Lucian's fingers flexed at his side, the temperature in the room dropping another degree as he considered the delicate balance he had to maintain with Cade. He couldn't snuff Cade's fire out completely. That would destroy him just as surely as the flames would. Cade's fire was who he was—it was his strength, his identity. Lucian had seen what happened to fire demons whose flames were suppressed too harshly. They withered, their spirit crushed by the cold, until there was nothing left but a hollow shell.

Cade was too strong for that. Too alive.

Lucian needed Cade to fight back. Just enough to keep his fire from turning into an inferno. He needed Cade to learn the difference between control and submission—something Marcus had never understood. Marcus had fought the cold until the last second, believing that his fire was the only thing keeping him alive. But Cade... Cade still had a chance to see that the cold wasn't there to kill him. It was there to save him.

And that's where Lucian had succeeded before.

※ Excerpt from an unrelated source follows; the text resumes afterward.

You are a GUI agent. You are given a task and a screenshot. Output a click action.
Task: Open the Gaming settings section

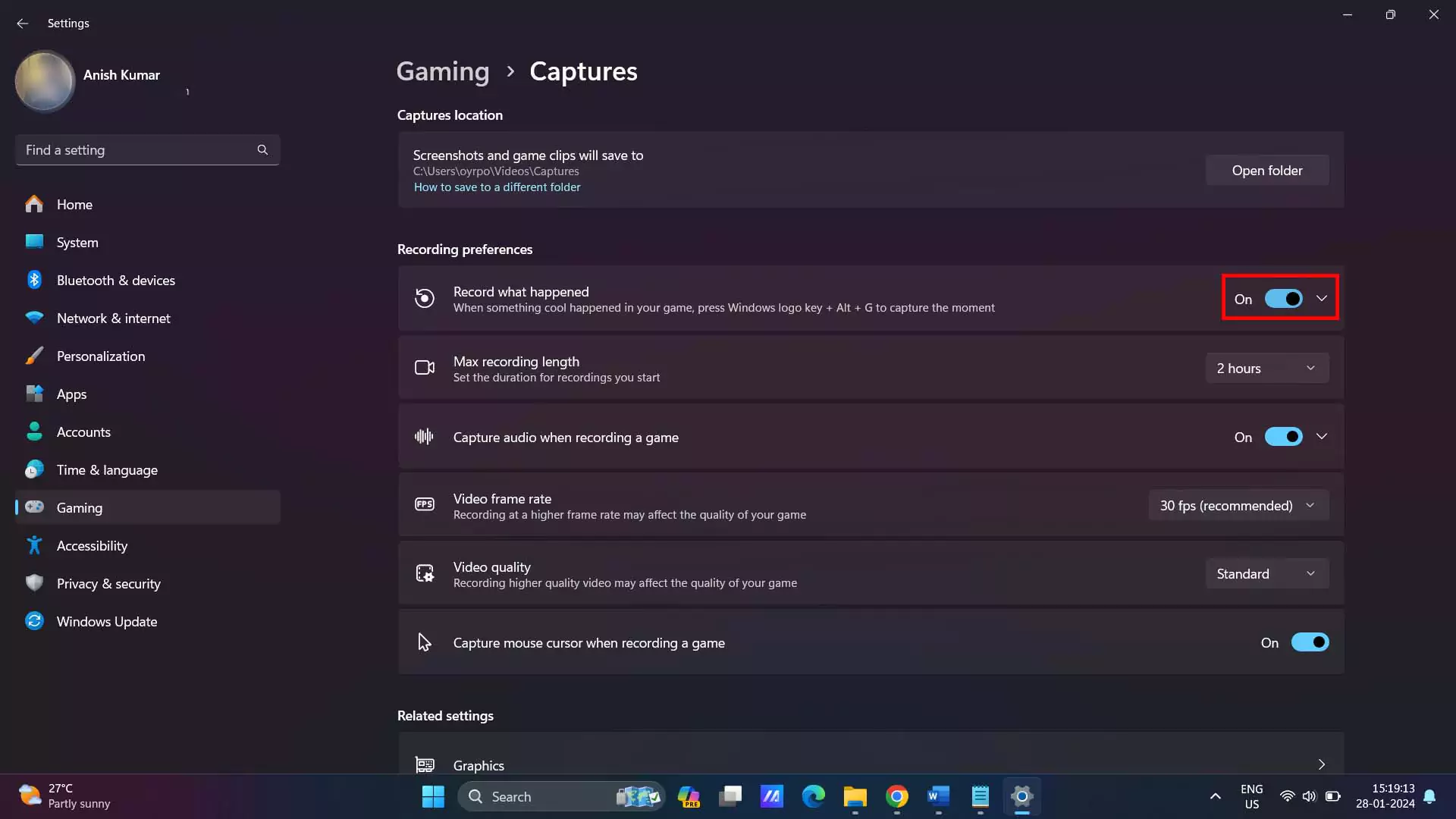tap(79, 507)
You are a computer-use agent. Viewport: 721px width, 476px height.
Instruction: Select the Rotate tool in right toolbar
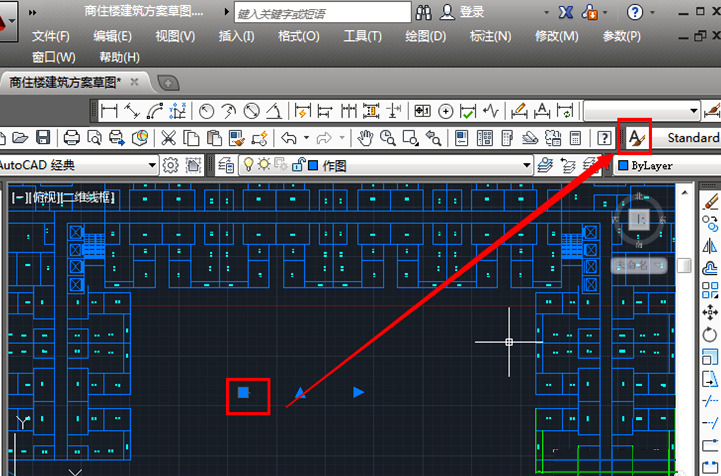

He had worked with demons who had accepted the ice, who had learned to let the cold temper their fire without destroying it. Those demons were the ones who had survived, who had pulled themselves back from the edge. Lucian remembered one in particular—Selene, a fire demon who had nearly combusted after losing her mate in a brutal attack. She had been volatile, her fire fueled by grief and rage, but Lucian had seen the potential in her. He had kept her flames low, applying ice in carefully measured doses, letting her body adjust to the cold without pushing her too far.

Selene had fought him every step of the way, just like Cade, but eventually, she had learned to control her flames. Not by suppressing them, but by understanding them. She had learned how to channel the fire, how to separate the raw emotion from the heat. It had taken months, but when she finally regained control, her flames had burned brighter and stronger than ever before—controlled, not feral.

Cade reminded Lucian of Selene, though Cade's fire was wilder, more erratic. But that meant there was still hope. If Cade fought his fire and learned to separate it from the pain that fueled it, he could survive this.

Lucian moved back toward the edge of the cell, standing in front of the containment field that kept Cade's flames in check. He stared at the fire demon's unconscious form, his thoughts still turning over the methods that had worked and failed.

There was a delicate balance with Cade—one Lucian had to manage carefully. He couldn't afford to let Cade push too far into the heat, but he also couldn't force the ice too quickly. Cade had to make the choice. He had to decide to control the fire, or it would control him.

And Lucian would be there to guide him through it.

His gaze remained fixed on Cade as the fire demon stirred slightly, his body curling inward, as if seeking warmth that wasn't there. The frost in the room thickened, creeping up the walls, but Lucian kept it steady. He wouldn't let the cold break Cade. Not yet.

He would teach Cade what Marcus never learned. He would teach him how to fight the flames without letting them consume him.

But first, Cade would have to trust the ice.